本明細書において用いられる検出は、定量的検出および非定量的検出を含む。非定量的検出は、例えば、単にGFRα4タンパク質が存在するか否かの判定、特定の量またはそれを上回る量のGFRα4タンパク質が存在するか否かの判定、GFRα4タンパク質の量と別の試料（例えば、対照試料）との比較のための判定を含む。定量的検出は、GFRα4タンパク質の濃度の測定、GFRα4タンパク質の量の測定を含む。

被験試料は、それがGFRα4タンパク質を含有する可能性のある試料である限り、特に限定されない。被験試料の具体的な例には、甲状腺からの生検試料、髄様甲状腺、血液、血清および／または血漿からの生検試料が含まれる。

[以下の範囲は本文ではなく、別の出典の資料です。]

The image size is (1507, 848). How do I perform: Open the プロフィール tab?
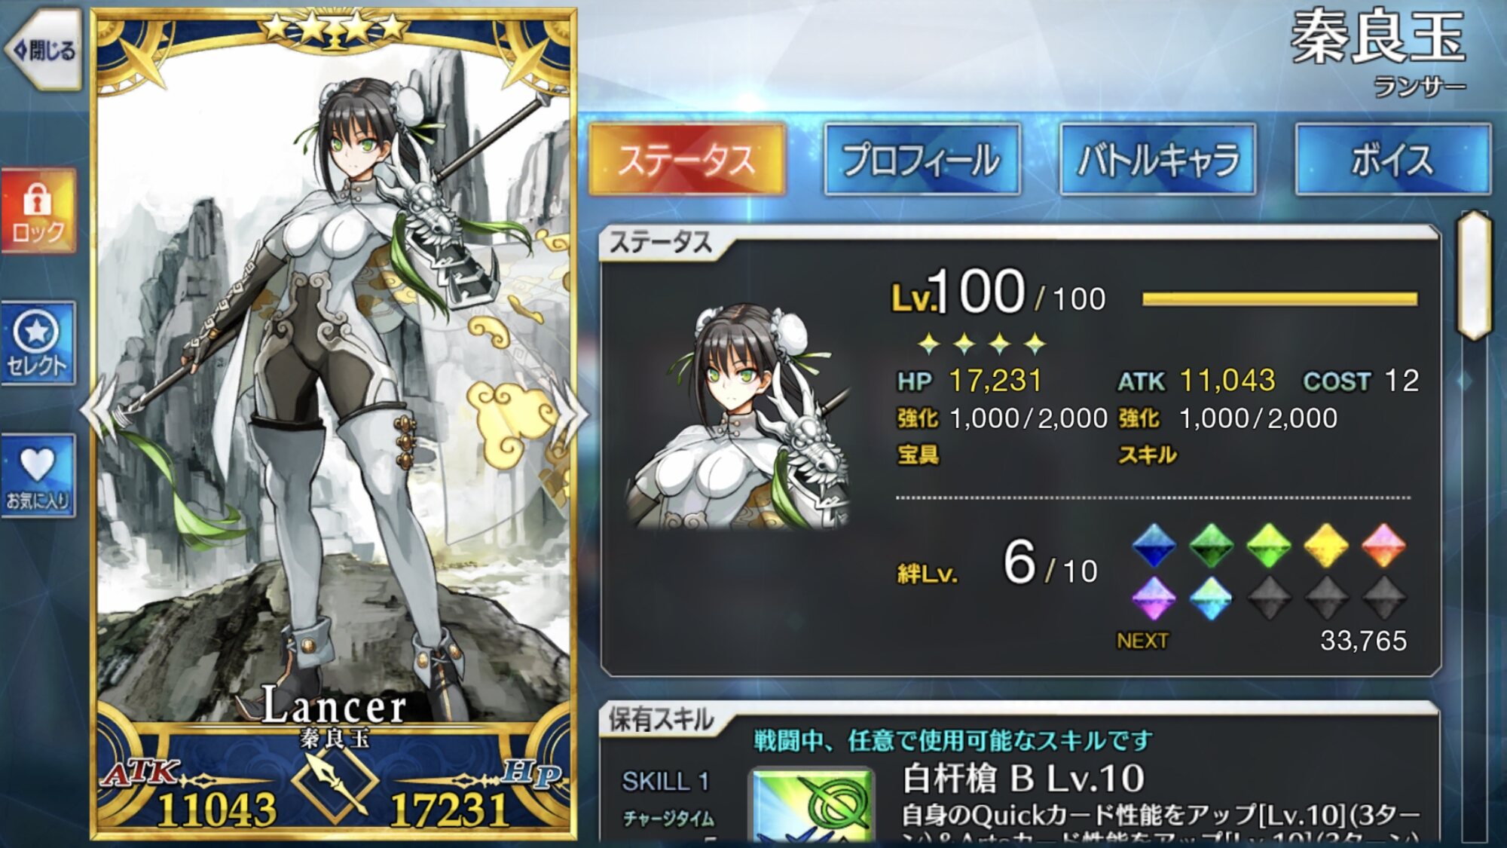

加えて、生体の身体から収集した細胞の培養溶液などの被験試料から得られた試料も、本発明の被験試料に含まれる。

診断しようとする癌は、好ましくは、甲状腺髄様癌（MTC）に限定される。甲状腺乳頭癌、濾胞性甲状腺癌、および組織非形成性甲状腺癌などの他の甲状腺癌も、診断しうる可能性がある。

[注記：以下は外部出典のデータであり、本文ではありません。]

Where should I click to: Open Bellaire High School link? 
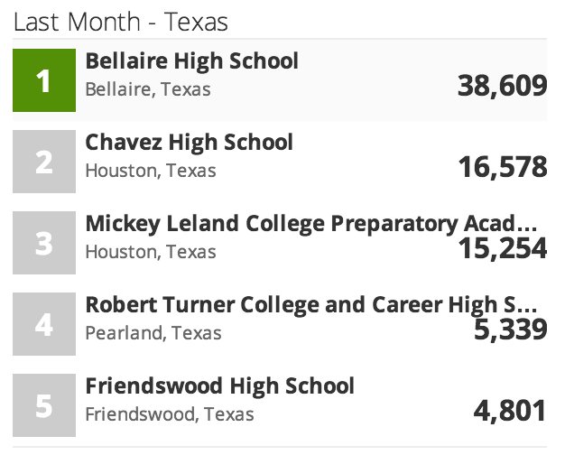(191, 61)
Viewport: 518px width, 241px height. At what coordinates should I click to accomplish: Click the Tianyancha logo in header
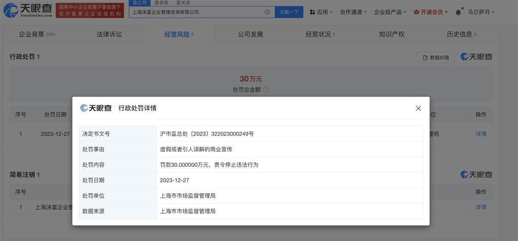point(28,10)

検出しようとするGFRα4は特に限定されず、完全長GFRα4（すなわち、GFRa4アイソフォーム「a」および／またはGFRa4アイソフォーム「b」）またはそれらのフラグメントのいずれであってもよい。GFRα4のフラグメントを検出する場合には、それはN末端フラグメントまたはC末端フラグメントであってよい。

被験試料中に含まれるGFRα4タンパク質を検出する方法は特に限定されないが、検出は、好ましくは抗GFRα4抗体の使用を伴う免疫学的方法によって行われる。免疫学的方法の例には、例えば、ラジオイムノアッセイ、酵素イムノアッセイ、蛍光イムノアッセイ、発光イムノアッセイ、免疫沈降、比濁イムノアッセイが含まれる。好ましいのは酵素イムノアッセイであり、特に好ましいのは酵素結合免疫吸着アッセイ（ELISA）（例えば、サンドイッチELISA）である。ELISAなどの上述の免疫学的方法は、当業者に公知の方法によって実施することができる。

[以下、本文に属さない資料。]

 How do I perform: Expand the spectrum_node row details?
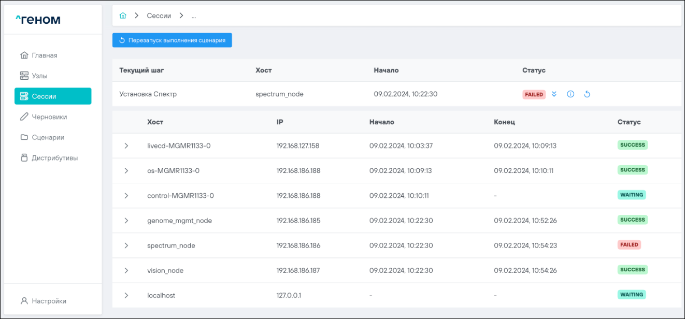[126, 245]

抗GFRα4抗体の使用を伴う一般的な検出方法は、抗GFRα4抗体を支持体上に固定化する段階、被験試料をそれに添加する段階、抗GFRα4抗体とGFRα4タンパク質が互いに結合しうるように支持体をインキュベートする段階、支持体を洗浄する段階、および被験試料中のGFRα4タンパク質を検出するために、抗GFRα4抗体を介して支持体に対するGFRα4タンパク質の結合を検出する段階を含む。

抗GFRα4抗体とGFRα4タンパク質との結合は一般に、緩衝液中で実施される。本発明に用いられる緩衝液には、例えば、リン酸緩衝液、Tris緩衝液が含まれる。インキュベーションは、当技術分野において一般に使用される条件下で、例えば、4℃〜室温で1時間〜24時間にわたって実施される。インキュベーション後の洗浄は、それがGFRα4タンパク質と抗GFRα4抗体との結合を阻害しない限り、例えば、Tween 20などの界面活性剤を含む緩衝液を用いる、任意の方法によって実施することができる。

本発明のGFRα4タンパク質を検出する方法においては、GFRα4タンパク質に関して検査しようとする被験試料に加えて、対照試料も用意する。対照試料には、GFRα4タンパク質を含有しない陰性対照試料、およびGFRα4タンパク質を含有する陽性対照試料が含まれる。この場合には、GFRα4タンパク質を含有しない陰性対照試料で得られた結果を、GFRα4タンパク質を含有する陽性対照試料で得られた結果と比較することによって、被験試料中のGFRα4タンパク質を検出することが可能である。また、対照試料および被験試料の検出結果を数値として入手し、これらの数値を比較することによって、被験試料中に含まれるGFRα4タンパク質を定量的に検出することも可能である。

支持体に対するGFRα4タンパク質結合を抗GFRα4抗体を介して検出するための方法の1つは、検出可能な標識によって標識された抗GFRα4抗体を使用する方法である。例えば、被験試料を支持体上に固定化された抗GFRα4抗体と接触させて、支持体を洗浄し、続いてGFRα4タンパク質と特異的に結合する標識抗体の使用によってGFRα4を検出することによって、GFRα4タンパク質を検出することができる。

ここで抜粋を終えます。